We have often wondered what it is like to ski in the French Alps. Although we could not ski to save our lives, mining commodities have offered varying fortunes (mostly downhill)for players in this game globally. In order for extant players such as Rio Tinto to stay on the slopes for example, divestures have been one of the chosen strategies to protect the balance sheet (get rid of non-performing assets or be damned). Locally however, ZCCM IH had its hands full in 2016. If it wasn’t opening a 150 MW coal power plant in Maamba it was busy in court with Pascal et al. and the FQM family while in between it was buying investment property worth USD 8 million in Trinity Park.

Sadly, year on year earnings for the group continued to nosedive for the 2015 to 2016 period and remained in negative territory. Global commodity prices took a haircut and the agony of the tumbling copper prices hurt the group’s portfolio of mining companies which saw a further reduction in revenue of 17.9%. Operating cash flows reduced by 75.1% indicative of reduced activity in operations. We were unable to perform in-depth diagnosis because only the abridged audited financials for year ended 31 march 2016 were available to us off the LuSE website. However, we calculated cost of sales rising by 37.8% indicative of pressure from a number of Porters 5 forces. The annual report will allow us to decode which forces had dominance.

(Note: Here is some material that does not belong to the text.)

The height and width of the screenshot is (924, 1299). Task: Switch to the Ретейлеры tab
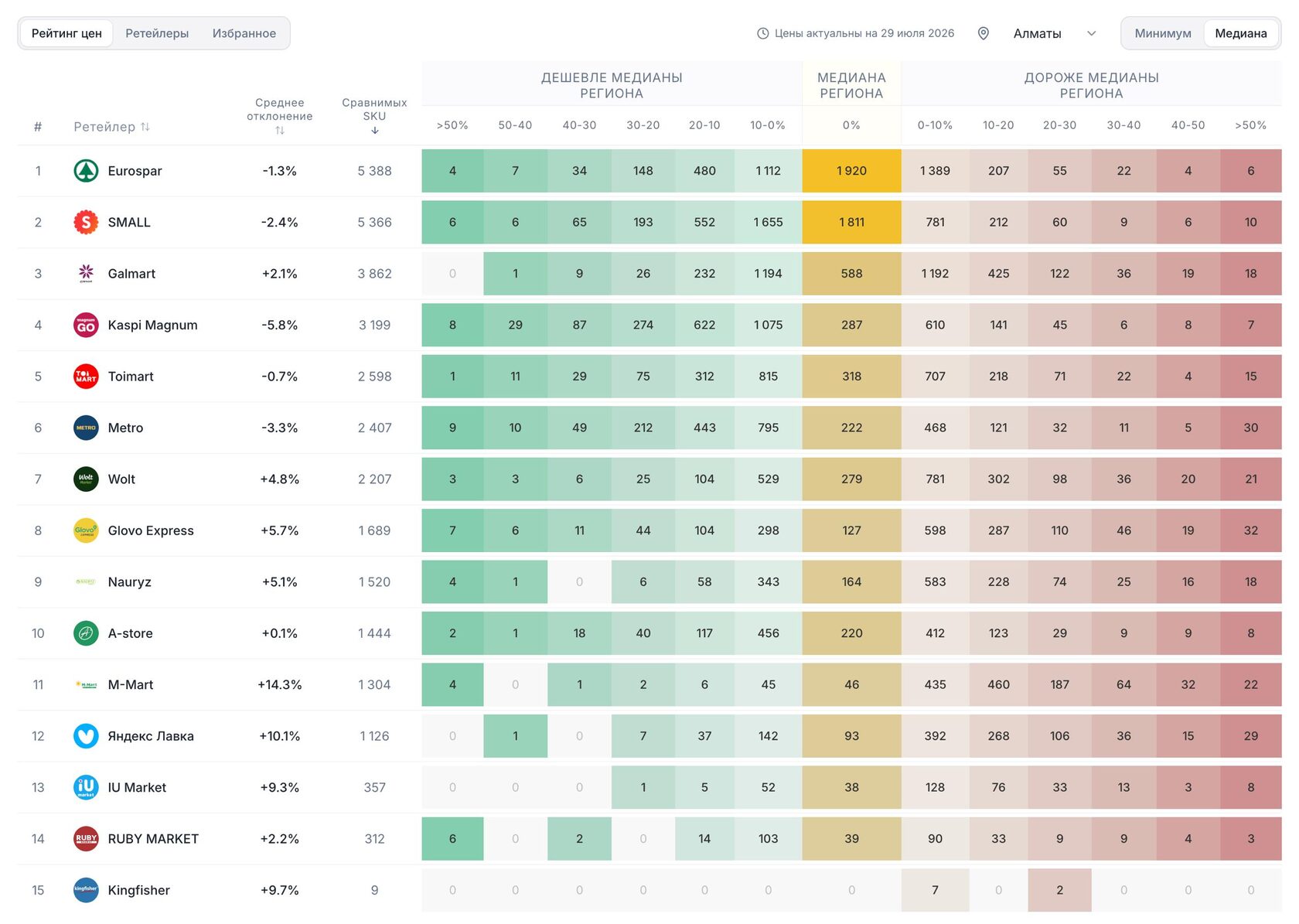[x=157, y=33]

An assessment of working capital cycle showed that the group was experiencing latency in collection of revenue owing to increase in receivable days. Conversely, there was a reduction in inventory during the period under review. Gearing remained flat at 4% as the group’s appetite for debt was diminished.However, total liabilities were up by 29.7%. The group’s decision to play big brother to its subsidiary Ndola Lime Company (NLC) by conversion of a shareholder loan to equity for the purpose of strengthening the balance sheet of NLC saw movement from the parent company’s receivables to equity.

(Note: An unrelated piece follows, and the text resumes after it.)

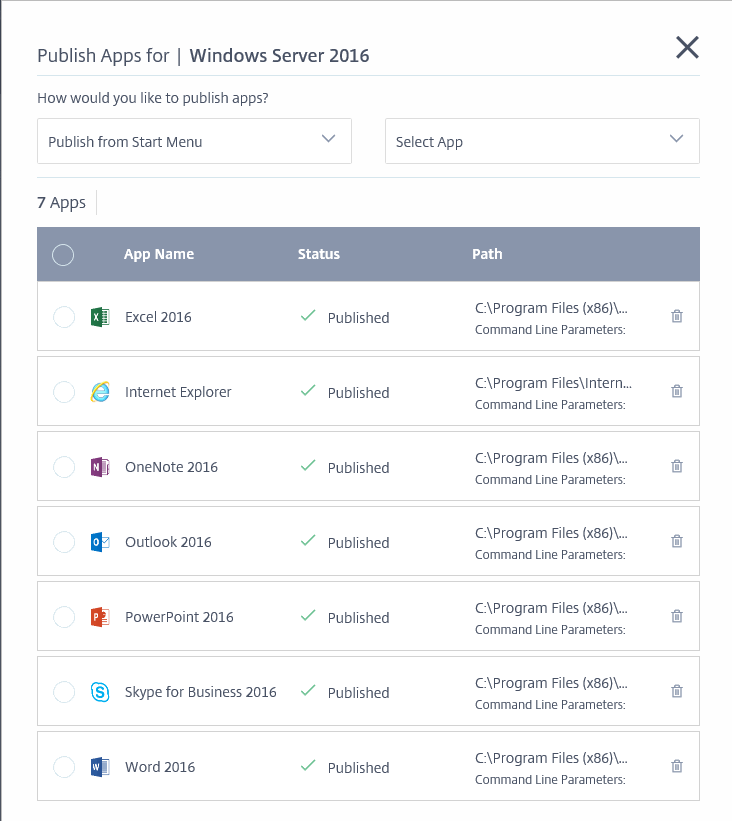This screenshot has width=732, height=821.
Task: Click the trash icon for Internet Explorer
Action: (x=677, y=391)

Assessing its resources and capabilities indicated that its total asset position was improved by 15.2%. However, there are signals of a surge in PPE of 32.8%. According to their company secretary Chabby Chabala in the authorized SENS announcement of 13 June 2017, this is largely on account of translation differences on equity accounted investees. What this means is that the equity method is the accounting technique used by company to assess the profits earned by their investments in other companies. In this case, ZCCM IH reports the income earned on the investment on its income statement, and the reported value is based on the firm’s share of the company assets. Therefore, it is incumbent on the management team to ensure they extract maximum value from these investments. There statement is indicative of this desire as their plan will be to continue to explore diversification. They intend to introduce initiatives to achieve efficiency at NLC. They are also looking at the completion of the Maamba Thermal Plant.Furthermore, investments in property and agriculture are activities expected to positively impact the Group in the medium to long term according to their company secretary.